[Records from a data source]
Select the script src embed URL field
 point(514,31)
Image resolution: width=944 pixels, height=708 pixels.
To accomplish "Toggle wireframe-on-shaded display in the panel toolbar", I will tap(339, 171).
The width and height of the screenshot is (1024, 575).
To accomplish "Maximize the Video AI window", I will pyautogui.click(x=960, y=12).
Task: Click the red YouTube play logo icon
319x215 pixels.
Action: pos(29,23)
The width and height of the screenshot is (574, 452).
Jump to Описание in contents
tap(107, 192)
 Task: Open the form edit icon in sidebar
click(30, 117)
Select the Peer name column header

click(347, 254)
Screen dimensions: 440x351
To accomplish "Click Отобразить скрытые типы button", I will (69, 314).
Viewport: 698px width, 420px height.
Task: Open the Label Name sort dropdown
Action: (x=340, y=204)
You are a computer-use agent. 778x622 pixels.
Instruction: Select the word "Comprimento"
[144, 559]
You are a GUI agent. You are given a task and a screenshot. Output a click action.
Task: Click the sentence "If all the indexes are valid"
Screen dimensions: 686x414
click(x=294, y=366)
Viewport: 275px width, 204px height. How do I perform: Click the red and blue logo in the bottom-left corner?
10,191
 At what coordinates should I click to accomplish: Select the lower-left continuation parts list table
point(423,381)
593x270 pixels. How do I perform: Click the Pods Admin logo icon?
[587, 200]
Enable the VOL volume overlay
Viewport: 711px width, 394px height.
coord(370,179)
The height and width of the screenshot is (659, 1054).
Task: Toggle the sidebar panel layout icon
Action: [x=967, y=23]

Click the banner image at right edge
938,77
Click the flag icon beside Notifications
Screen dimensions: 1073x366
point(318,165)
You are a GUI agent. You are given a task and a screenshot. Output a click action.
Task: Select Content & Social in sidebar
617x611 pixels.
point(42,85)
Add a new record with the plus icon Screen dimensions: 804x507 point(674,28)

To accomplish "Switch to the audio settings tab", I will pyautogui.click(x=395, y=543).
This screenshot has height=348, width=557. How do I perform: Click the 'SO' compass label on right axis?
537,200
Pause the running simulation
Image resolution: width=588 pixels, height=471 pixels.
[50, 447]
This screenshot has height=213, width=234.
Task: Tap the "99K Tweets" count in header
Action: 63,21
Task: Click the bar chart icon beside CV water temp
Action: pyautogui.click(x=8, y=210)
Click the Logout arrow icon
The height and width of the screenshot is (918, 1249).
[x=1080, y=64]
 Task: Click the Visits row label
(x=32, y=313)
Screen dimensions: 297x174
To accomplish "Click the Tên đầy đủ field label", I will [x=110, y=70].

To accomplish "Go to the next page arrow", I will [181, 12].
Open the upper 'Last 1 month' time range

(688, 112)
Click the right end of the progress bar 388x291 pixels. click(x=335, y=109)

## Assigned task
All entries are to be copied exactly as they read.

## Result of the task
Select the script src embed URL field
 point(514,31)
Image resolution: width=944 pixels, height=708 pixels.
To accomplish "Toggle wireframe-on-shaded display in the panel toolbar", I will tap(339, 171).
The width and height of the screenshot is (1024, 575).
To accomplish "Maximize the Video AI window", I will pyautogui.click(x=960, y=12).
Task: Click the red YouTube play logo icon
319x215 pixels.
Action: pos(29,23)
The width and height of the screenshot is (574, 452).
Jump to Описание in contents
tap(107, 192)
 Task: Open the form edit icon in sidebar
click(30, 117)
Select the Peer name column header

click(347, 254)
Screen dimensions: 440x351
To accomplish "Click Отобразить скрытые типы button", I will (69, 314).
Viewport: 698px width, 420px height.
Task: Open the Label Name sort dropdown
Action: (x=340, y=204)
You are a computer-use agent. 778x622 pixels.
Instruction: Select the word "Comprimento"
[144, 559]
You are a GUI agent. You are given a task and a screenshot. Output a click action.
Task: Click the sentence "If all the indexes are valid"
Screen dimensions: 686x414
click(x=294, y=366)
Viewport: 275px width, 204px height. How do I perform: Click the red and blue logo in the bottom-left corner?
10,191
 At what coordinates should I click to accomplish: Select the lower-left continuation parts list table
point(423,381)
593x270 pixels. How do I perform: Click the Pods Admin logo icon?
[587, 200]
Enable the VOL volume overlay
Viewport: 711px width, 394px height.
coord(370,179)
The height and width of the screenshot is (659, 1054).
Task: Toggle the sidebar panel layout icon
Action: [x=967, y=23]

Click the banner image at right edge
938,77
Click the flag icon beside Notifications
Screen dimensions: 1073x366
point(318,165)
You are a GUI agent. You are given a task and a screenshot. Output a click action.
Task: Select Content & Social in sidebar
617x611 pixels.
point(42,85)
Add a new record with the plus icon Screen dimensions: 804x507 point(674,28)

To accomplish "Switch to the audio settings tab", I will pyautogui.click(x=395, y=543).
This screenshot has height=348, width=557. How do I perform: Click the 'SO' compass label on right axis?
537,200
Pause the running simulation
Image resolution: width=588 pixels, height=471 pixels.
[50, 447]
This screenshot has height=213, width=234.
Task: Tap the "99K Tweets" count in header
Action: 63,21
Task: Click the bar chart icon beside CV water temp
Action: pyautogui.click(x=8, y=210)
Click the Logout arrow icon
The height and width of the screenshot is (918, 1249).
[x=1080, y=64]
 Task: Click the Visits row label
(x=32, y=313)
Screen dimensions: 297x174
To accomplish "Click the Tên đầy đủ field label", I will [x=110, y=70].

To accomplish "Go to the next page arrow", I will [181, 12].
Open the upper 'Last 1 month' time range

(688, 112)
Click the right end of the progress bar 388x291 pixels. click(x=335, y=109)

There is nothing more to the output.